The innumerable ways that things have been done in the past, like during the 1950’s of Charlotte, will make sense if examined and thought about instead of criticized.
For instance, in 1957 Charlotte, citizens desired convenience just as they do in 2022. So, in order to keep fathers from having to find a safe means of disposing of the double edged, still sharp razor blades, manufacturers of metal medicine cabinets provided an easy fix.
Since the metal medicine cabinets were recessed between wall studs, the makers of up-scale bathroom fixtures placed a small, downward pointed slit in the upper middle back of each cabinet. The slit was just large enough for one of those used, double-edged razor blades. Since the space between the studs and back-to-back sheets of drywall was large and the blades small but still potentially dangerous for a child or unsuspecting adult, it was a good solution. Shave with it, then drop it in the slot preventing any finger from being harmed by it.
However, it must have been a slow news day in Charlotte on January 28, 2022, because our local paper ran a story of a relator making the discovery of such a medicine cabinet. It seems the realtor was assessing a partially renovated home when the electrician told him about what was sticking out of a wall. He rushed to see what had been found and then researched the phenomenon (on Google?) and learned something: Things were done differently, often for a sound reason, in the past.
But it seems the Charlotte relator is a late comer to making this discovery of what he describes as a “weird” way of the disposal of used razor blades. In 2020 it seems a Los Angeles woman made the same discovery in her home and posted it on TikTok. Her post had 3.8 million views and almost 3,000 comments.
Now, I understand that not everyone is knowledgeable of residential life during the 1950’s, especially knowing about such details as bathroom medicine cabinets. I applaud the Charlotte realtor for conducting what passes for research in today’s Internet world. I am also pleased that he has the character for admitting that he had learned something.
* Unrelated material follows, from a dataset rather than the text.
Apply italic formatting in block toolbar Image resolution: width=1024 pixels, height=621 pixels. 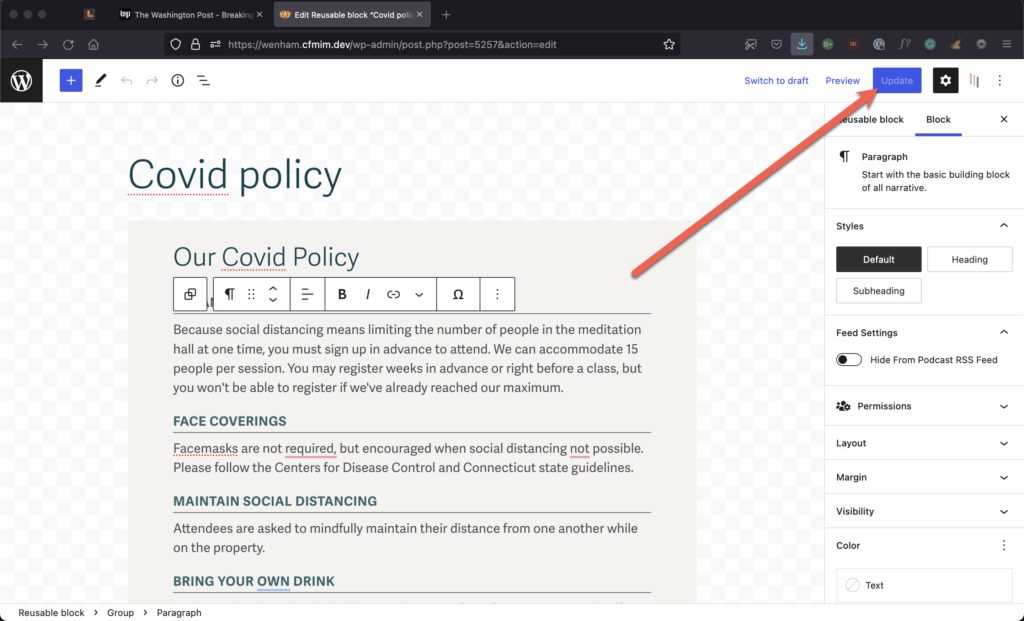[368, 294]
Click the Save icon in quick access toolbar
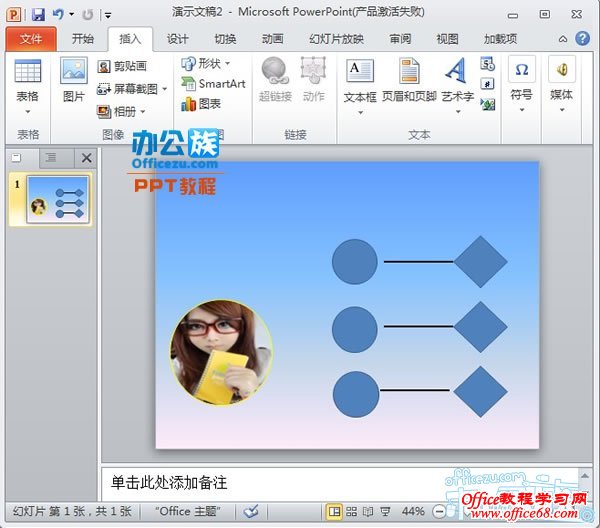 [38, 15]
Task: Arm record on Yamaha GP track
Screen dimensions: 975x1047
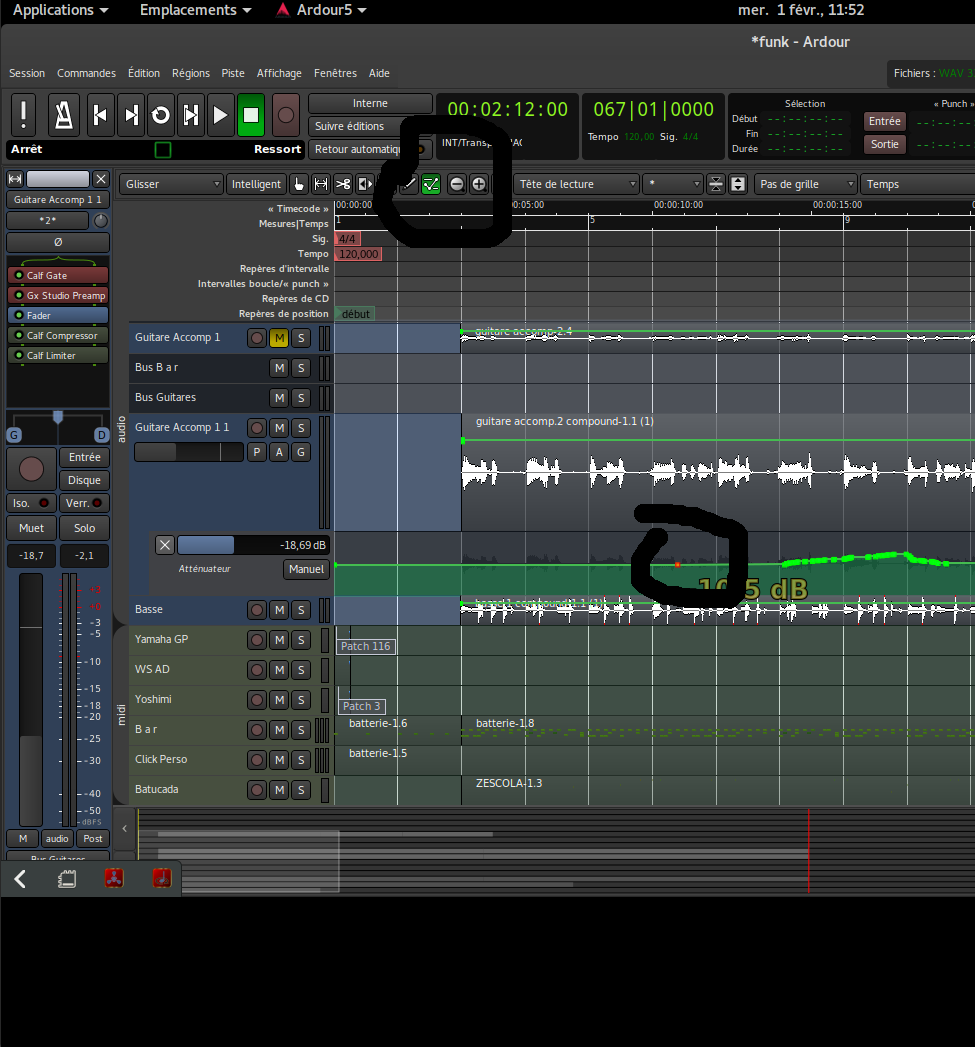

However, what I object to is the Charlotte realtor saying/thinking about the way of disposing of razor blades, “It’s just weird, and we would never think of doing it at all today, at least I hope not.” All I can say in response to him is that patients at one time were bled as a cure for illness. And as far as the Los Angeles woman, all I wonder is: Are we such a bored society that over 3.8 million folks are entertained on TikTok by a tiny slot in a medicine cabinet?
Sometime in my expanding tenure as a teacher as I aged, I realized how many years began separating me from my students. Aware of my own experiences and sensibilities, I began each new year searching the events of my students’ birth year. In that small way, thinking of the year they were born, I was more aware of their experiences and their exposures. This small knowledge helped me be more sensitive to the time that had helped form my students. From that hallmark, we moved forward as I taught them to fill in any gaps in their historical knowledge and to think critically of their time and times past.
These episodes concerning the renovation of a Charlotte and a Los Angeles home and the attention they bring should serve as a “real-life example” of the importance for teaching critical thinking skills and history because it matters that our children be made aware that the world has not always been as it is for them. And that looking something up on the Internet is not research, just exploration.